*** Opening of EXCERPTED DATA ***
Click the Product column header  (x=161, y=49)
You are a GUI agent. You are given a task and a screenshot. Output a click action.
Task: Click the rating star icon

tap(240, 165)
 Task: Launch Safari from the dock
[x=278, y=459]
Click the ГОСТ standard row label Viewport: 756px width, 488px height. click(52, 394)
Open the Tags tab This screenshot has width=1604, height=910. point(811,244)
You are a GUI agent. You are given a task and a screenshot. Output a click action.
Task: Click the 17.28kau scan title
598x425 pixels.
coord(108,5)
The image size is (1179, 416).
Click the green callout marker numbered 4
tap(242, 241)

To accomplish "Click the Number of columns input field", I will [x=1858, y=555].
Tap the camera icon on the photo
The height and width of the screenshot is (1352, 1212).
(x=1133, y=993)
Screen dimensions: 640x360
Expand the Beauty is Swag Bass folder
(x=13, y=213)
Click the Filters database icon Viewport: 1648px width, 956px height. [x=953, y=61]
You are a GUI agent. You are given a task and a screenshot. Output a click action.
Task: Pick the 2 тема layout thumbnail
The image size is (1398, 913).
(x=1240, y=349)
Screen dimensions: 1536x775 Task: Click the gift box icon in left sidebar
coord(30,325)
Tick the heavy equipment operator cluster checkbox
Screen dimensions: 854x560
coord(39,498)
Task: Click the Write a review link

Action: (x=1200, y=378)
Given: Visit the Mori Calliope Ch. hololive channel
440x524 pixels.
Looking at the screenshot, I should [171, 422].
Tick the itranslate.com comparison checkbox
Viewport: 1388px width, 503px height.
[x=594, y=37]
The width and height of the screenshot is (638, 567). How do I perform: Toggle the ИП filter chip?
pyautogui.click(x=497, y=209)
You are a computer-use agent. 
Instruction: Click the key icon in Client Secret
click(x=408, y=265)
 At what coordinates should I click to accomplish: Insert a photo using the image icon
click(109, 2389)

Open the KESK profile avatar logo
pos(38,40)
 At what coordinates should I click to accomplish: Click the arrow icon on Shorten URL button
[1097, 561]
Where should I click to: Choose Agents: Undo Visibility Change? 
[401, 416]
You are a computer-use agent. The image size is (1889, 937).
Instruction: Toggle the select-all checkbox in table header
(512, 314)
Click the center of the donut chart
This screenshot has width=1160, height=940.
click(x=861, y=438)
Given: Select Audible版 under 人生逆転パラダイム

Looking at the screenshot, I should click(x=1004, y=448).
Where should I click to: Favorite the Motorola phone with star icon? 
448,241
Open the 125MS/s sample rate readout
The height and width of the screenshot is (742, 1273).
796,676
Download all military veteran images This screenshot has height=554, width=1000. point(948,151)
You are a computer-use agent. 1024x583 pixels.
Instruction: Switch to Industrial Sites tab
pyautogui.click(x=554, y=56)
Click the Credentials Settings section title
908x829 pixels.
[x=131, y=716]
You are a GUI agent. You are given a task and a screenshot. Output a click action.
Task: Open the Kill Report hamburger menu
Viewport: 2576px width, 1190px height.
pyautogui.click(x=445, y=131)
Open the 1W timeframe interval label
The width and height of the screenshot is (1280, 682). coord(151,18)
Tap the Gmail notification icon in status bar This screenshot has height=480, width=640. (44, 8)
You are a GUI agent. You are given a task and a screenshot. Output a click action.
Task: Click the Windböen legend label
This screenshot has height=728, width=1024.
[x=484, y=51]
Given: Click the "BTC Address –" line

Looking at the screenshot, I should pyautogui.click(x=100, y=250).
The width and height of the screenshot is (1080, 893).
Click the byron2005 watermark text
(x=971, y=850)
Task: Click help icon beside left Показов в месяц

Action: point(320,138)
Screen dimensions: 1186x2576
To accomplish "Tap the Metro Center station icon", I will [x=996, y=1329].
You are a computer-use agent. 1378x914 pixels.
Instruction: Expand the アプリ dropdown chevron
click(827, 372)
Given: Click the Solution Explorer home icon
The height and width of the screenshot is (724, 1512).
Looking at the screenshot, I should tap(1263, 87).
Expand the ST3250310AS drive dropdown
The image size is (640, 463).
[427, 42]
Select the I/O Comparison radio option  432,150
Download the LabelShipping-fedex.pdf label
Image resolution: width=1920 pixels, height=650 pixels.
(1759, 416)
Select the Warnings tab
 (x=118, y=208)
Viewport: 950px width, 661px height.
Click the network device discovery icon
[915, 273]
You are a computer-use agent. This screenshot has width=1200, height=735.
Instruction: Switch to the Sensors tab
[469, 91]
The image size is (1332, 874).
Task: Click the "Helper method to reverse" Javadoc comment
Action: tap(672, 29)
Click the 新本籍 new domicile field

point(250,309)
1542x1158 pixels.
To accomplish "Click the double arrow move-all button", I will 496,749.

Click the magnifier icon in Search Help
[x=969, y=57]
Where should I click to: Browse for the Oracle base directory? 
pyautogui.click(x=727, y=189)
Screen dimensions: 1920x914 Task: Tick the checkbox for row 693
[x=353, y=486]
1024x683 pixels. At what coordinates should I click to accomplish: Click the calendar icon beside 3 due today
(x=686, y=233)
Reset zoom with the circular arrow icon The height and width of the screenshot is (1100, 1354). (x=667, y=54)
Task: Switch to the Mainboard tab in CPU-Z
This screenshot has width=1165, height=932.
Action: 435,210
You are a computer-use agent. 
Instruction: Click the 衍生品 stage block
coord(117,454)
*** Close of EXCERPTED DATA ***
For every line in the material, write out an exact copy.

## [OUTPUT FOR THIS TASK]
Click the Product column header  (x=161, y=49)
You are a GUI agent. You are given a task and a screenshot. Output a click action.
Task: Click the rating star icon

tap(240, 165)
 Task: Launch Safari from the dock
[x=278, y=459]
Click the ГОСТ standard row label Viewport: 756px width, 488px height. click(52, 394)
Open the Tags tab This screenshot has width=1604, height=910. point(811,244)
You are a GUI agent. You are given a task and a screenshot. Output a click action.
Task: Click the 17.28kau scan title
598x425 pixels.
coord(108,5)
The image size is (1179, 416).
Click the green callout marker numbered 4
tap(242, 241)

To accomplish "Click the Number of columns input field", I will [x=1858, y=555].
Tap the camera icon on the photo
The height and width of the screenshot is (1352, 1212).
(x=1133, y=993)
Screen dimensions: 640x360
Expand the Beauty is Swag Bass folder
(x=13, y=213)
Click the Filters database icon Viewport: 1648px width, 956px height. [x=953, y=61]
You are a GUI agent. You are given a task and a screenshot. Output a click action.
Task: Pick the 2 тема layout thumbnail
The image size is (1398, 913).
(x=1240, y=349)
Screen dimensions: 1536x775 Task: Click the gift box icon in left sidebar
coord(30,325)
Tick the heavy equipment operator cluster checkbox
Screen dimensions: 854x560
coord(39,498)
Task: Click the Write a review link

Action: (x=1200, y=378)
Given: Visit the Mori Calliope Ch. hololive channel
440x524 pixels.
Looking at the screenshot, I should [171, 422].
Tick the itranslate.com comparison checkbox
Viewport: 1388px width, 503px height.
[x=594, y=37]
The width and height of the screenshot is (638, 567). How do I perform: Toggle the ИП filter chip?
pyautogui.click(x=497, y=209)
You are a computer-use agent. 
Instruction: Click the key icon in Client Secret
click(x=408, y=265)
 At what coordinates should I click to accomplish: Insert a photo using the image icon
click(109, 2389)

Open the KESK profile avatar logo
pos(38,40)
 At what coordinates should I click to accomplish: Click the arrow icon on Shorten URL button
[1097, 561]
Where should I click to: Choose Agents: Undo Visibility Change? 
[401, 416]
You are a computer-use agent. The image size is (1889, 937).
Instruction: Toggle the select-all checkbox in table header
(512, 314)
Click the center of the donut chart
This screenshot has width=1160, height=940.
click(x=861, y=438)
Given: Select Audible版 under 人生逆転パラダイム

Looking at the screenshot, I should click(x=1004, y=448).
Where should I click to: Favorite the Motorola phone with star icon? 
448,241
Open the 125MS/s sample rate readout
The height and width of the screenshot is (742, 1273).
796,676
Download all military veteran images This screenshot has height=554, width=1000. point(948,151)
You are a computer-use agent. 1024x583 pixels.
Instruction: Switch to Industrial Sites tab
pyautogui.click(x=554, y=56)
Click the Credentials Settings section title
908x829 pixels.
[x=131, y=716]
You are a GUI agent. You are given a task and a screenshot. Output a click action.
Task: Open the Kill Report hamburger menu
Viewport: 2576px width, 1190px height.
pyautogui.click(x=445, y=131)
Open the 1W timeframe interval label
The width and height of the screenshot is (1280, 682). coord(151,18)
Tap the Gmail notification icon in status bar This screenshot has height=480, width=640. (44, 8)
You are a GUI agent. You are given a task and a screenshot. Output a click action.
Task: Click the Windböen legend label
This screenshot has height=728, width=1024.
[x=484, y=51]
Given: Click the "BTC Address –" line

Looking at the screenshot, I should pyautogui.click(x=100, y=250).
The width and height of the screenshot is (1080, 893).
Click the byron2005 watermark text
(x=971, y=850)
Task: Click help icon beside left Показов в месяц

Action: point(320,138)
Screen dimensions: 1186x2576
To accomplish "Tap the Metro Center station icon", I will [x=996, y=1329].
You are a computer-use agent. 1378x914 pixels.
Instruction: Expand the アプリ dropdown chevron
click(827, 372)
Given: Click the Solution Explorer home icon
The height and width of the screenshot is (724, 1512).
Looking at the screenshot, I should tap(1263, 87).
Expand the ST3250310AS drive dropdown
The image size is (640, 463).
[427, 42]
Select the I/O Comparison radio option  432,150
Download the LabelShipping-fedex.pdf label
Image resolution: width=1920 pixels, height=650 pixels.
(1759, 416)
Select the Warnings tab
 (x=118, y=208)
Viewport: 950px width, 661px height.
Click the network device discovery icon
[915, 273]
You are a computer-use agent. This screenshot has width=1200, height=735.
Instruction: Switch to the Sensors tab
[469, 91]
The image size is (1332, 874).
Task: Click the "Helper method to reverse" Javadoc comment
Action: tap(672, 29)
Click the 新本籍 new domicile field

point(250,309)
1542x1158 pixels.
To accomplish "Click the double arrow move-all button", I will 496,749.

Click the magnifier icon in Search Help
[x=969, y=57]
Where should I click to: Browse for the Oracle base directory? 
pyautogui.click(x=727, y=189)
Screen dimensions: 1920x914 Task: Tick the checkbox for row 693
[x=353, y=486]
1024x683 pixels. At what coordinates should I click to accomplish: Click the calendar icon beside 3 due today
(x=686, y=233)
Reset zoom with the circular arrow icon The height and width of the screenshot is (1100, 1354). (x=667, y=54)
Task: Switch to the Mainboard tab in CPU-Z
This screenshot has width=1165, height=932.
Action: 435,210
You are a computer-use agent. 
Instruction: Click the 衍生品 stage block
coord(117,454)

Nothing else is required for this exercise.